Potential symptoms of staph infection include:

-- A blister, boil or other skin wound surrounded by an area of redness or swelling

-- A wound that is unusually tender to the touch

-- A wound accompanied by systemic symptoms such as fever

"Most minor skin wounds will heal rapidly if they are washed with soap and water and kept clean. If the wound doesn't get better, or appears to become worse despite these measures, there may be a staph infection," Coffin said.

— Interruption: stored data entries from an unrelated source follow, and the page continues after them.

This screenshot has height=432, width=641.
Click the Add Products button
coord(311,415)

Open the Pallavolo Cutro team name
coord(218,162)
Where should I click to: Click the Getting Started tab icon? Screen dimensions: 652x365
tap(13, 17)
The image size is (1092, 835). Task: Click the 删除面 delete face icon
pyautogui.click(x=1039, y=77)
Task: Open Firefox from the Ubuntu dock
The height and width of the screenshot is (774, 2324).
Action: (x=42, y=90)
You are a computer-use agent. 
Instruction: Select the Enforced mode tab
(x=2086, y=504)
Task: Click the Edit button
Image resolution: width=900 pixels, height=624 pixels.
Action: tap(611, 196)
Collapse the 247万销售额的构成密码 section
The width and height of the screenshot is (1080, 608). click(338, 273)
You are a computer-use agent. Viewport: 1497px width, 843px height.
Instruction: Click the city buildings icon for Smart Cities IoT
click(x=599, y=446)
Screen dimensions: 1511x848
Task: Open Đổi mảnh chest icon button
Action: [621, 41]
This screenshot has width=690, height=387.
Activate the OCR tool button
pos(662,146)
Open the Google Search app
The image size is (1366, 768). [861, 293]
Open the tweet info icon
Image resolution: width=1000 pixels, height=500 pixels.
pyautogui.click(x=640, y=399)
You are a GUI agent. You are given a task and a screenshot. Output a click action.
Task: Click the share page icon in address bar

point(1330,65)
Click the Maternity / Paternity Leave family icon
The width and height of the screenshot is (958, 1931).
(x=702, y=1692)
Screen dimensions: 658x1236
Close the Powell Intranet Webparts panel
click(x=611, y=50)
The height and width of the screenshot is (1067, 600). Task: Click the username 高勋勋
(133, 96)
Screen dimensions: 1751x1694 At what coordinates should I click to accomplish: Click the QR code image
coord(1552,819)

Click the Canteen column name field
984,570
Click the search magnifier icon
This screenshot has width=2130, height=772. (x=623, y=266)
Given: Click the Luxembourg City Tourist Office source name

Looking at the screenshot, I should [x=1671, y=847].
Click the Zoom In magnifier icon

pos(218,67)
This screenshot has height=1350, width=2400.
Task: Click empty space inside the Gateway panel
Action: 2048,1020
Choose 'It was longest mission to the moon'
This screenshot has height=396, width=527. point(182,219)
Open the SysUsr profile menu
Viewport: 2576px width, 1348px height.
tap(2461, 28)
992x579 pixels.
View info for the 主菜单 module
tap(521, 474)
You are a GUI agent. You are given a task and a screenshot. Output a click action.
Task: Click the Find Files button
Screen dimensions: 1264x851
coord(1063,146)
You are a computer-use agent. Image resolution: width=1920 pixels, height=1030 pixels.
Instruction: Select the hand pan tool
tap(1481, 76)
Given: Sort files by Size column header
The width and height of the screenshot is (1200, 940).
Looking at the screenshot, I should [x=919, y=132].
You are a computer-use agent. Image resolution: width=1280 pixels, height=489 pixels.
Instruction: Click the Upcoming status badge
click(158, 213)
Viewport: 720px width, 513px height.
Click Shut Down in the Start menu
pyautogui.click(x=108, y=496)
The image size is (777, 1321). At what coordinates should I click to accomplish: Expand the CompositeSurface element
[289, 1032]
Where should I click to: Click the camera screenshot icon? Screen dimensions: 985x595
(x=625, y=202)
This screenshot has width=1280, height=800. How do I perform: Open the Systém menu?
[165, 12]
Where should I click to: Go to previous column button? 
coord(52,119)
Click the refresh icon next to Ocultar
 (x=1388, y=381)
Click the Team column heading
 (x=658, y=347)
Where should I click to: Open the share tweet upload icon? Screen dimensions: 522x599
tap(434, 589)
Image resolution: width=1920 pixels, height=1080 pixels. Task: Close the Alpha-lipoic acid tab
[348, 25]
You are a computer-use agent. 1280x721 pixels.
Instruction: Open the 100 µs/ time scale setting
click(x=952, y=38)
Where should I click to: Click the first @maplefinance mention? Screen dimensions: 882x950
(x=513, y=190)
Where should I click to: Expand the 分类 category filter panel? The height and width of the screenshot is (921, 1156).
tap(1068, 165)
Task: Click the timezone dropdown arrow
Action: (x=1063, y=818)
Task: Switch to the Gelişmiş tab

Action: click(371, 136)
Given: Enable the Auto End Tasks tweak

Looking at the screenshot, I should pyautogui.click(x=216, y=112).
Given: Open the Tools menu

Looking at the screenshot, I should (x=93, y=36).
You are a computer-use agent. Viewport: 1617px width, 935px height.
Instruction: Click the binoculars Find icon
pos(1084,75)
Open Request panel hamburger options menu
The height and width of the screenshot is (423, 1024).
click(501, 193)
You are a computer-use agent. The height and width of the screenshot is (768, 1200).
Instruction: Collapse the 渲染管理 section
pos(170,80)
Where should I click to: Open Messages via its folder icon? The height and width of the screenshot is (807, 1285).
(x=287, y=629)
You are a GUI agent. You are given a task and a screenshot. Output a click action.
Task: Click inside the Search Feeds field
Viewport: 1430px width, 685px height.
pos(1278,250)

Staph bacteria are common, and can be found on the skin or in the nose of many healthy people. They usually are harmless unless they penetrate an open wound or sore on the skin, or take hold in a person whose immune system is compromised by some other disease or condition. According to Coffin, they may be prevented by:

--Washing thoroughly with soap and water any skin wound, no matter how minor, and keeping it clean.

-- Washing hands with soap and water after touching any wound.

-- Avoiding contact with or thoroughly cleaning any objects that may be contaminated, such as combs, soap, sheets, wash clothes and towels, and items commonly shared with others such as gym and workout equipment.

"From a community standpoint, the best way to prevent or reduce the prevalence of MRSA is to reduce the inappropriate use of antibiotics," Coffin said. "Antibiotics are indicated for the treatment of illnesses caused by bacteria, but they are frequently prescribed for conditions such as colds and other viral diseases, even though they are ineffective against viruses."

According to Coffin and Church, bacteria such as staph can mutate to develop resistance that enables them to live with the antibiotics to which they are exposed. Once they develop antibiotic resistance, these bacteria can lead to MRSA infections if they penetrate skin wounds, even minor ones, or otherwise invade the body making the bacterial infection harder to treat.

"When antibiotics are necessary, it is very important that patients take all of the medication prescribed, even if they no longer feel sick. An incomplete course of antibiotics makes it more likely that bacteria will survive and mutate to develop resistance," Church said.

The study of patients treated at Children's Hospital of Philadelphia included a review of three years of test results on cultures taken from sterile body fluids or from deep soft tissue wounds or abscesses. A total of 305 children were identified with community-onset staph infections, of which 79 (26 percent) were MRSA infections. Of these, half had a history of prior hospitalization or treatment in a healthcare facility and half had no known risk factors. Both groups were equally likely to have MRSA.

In the Portland study, the medical records of patients seen in the emergency room and treated for MRSA infections between May and August 2003 were reviewed. Some risk factors identified included intravenous drug use including methamphetamine, HIV infection and low income.

"More recently, however, we're seeing these infections in patients who have no known risk factors," Church said.

In the Philadelphia study, factors associated with as higher likelihood of MRSA infection included poverty and living in an urban, inner-city neighborhood. Other studies have found the following risk factors:

-- Recent antibiotic use

-- Sharing contaminated items such as combs, soap, washcloths

-- Having active skin diseases

-- Living in crowded settings

Co-author of the study presented by Church at the SHEA meeting is W. English, MD.

Co-authors of the study presented by Coffin are T. Abrams; J. Chu, MPH; S Alexander, BSN, RN, MT, CIC; T. Zaoutis, MD and K. McGowan, PhD.

The Society for Healthcare Epidemiology of America (SHEA) was organized in 1980 to foster the development and application of the science of healthcare epidemiology, which is broadly defined as activities designed to study and/or improve patient-care outcomes. Healthcare epidemiology includes a variety of disciplines and activities including epidemiologic and laboratory investigation, surveillance, risk reduction, policy, education and cost-benefit assessment.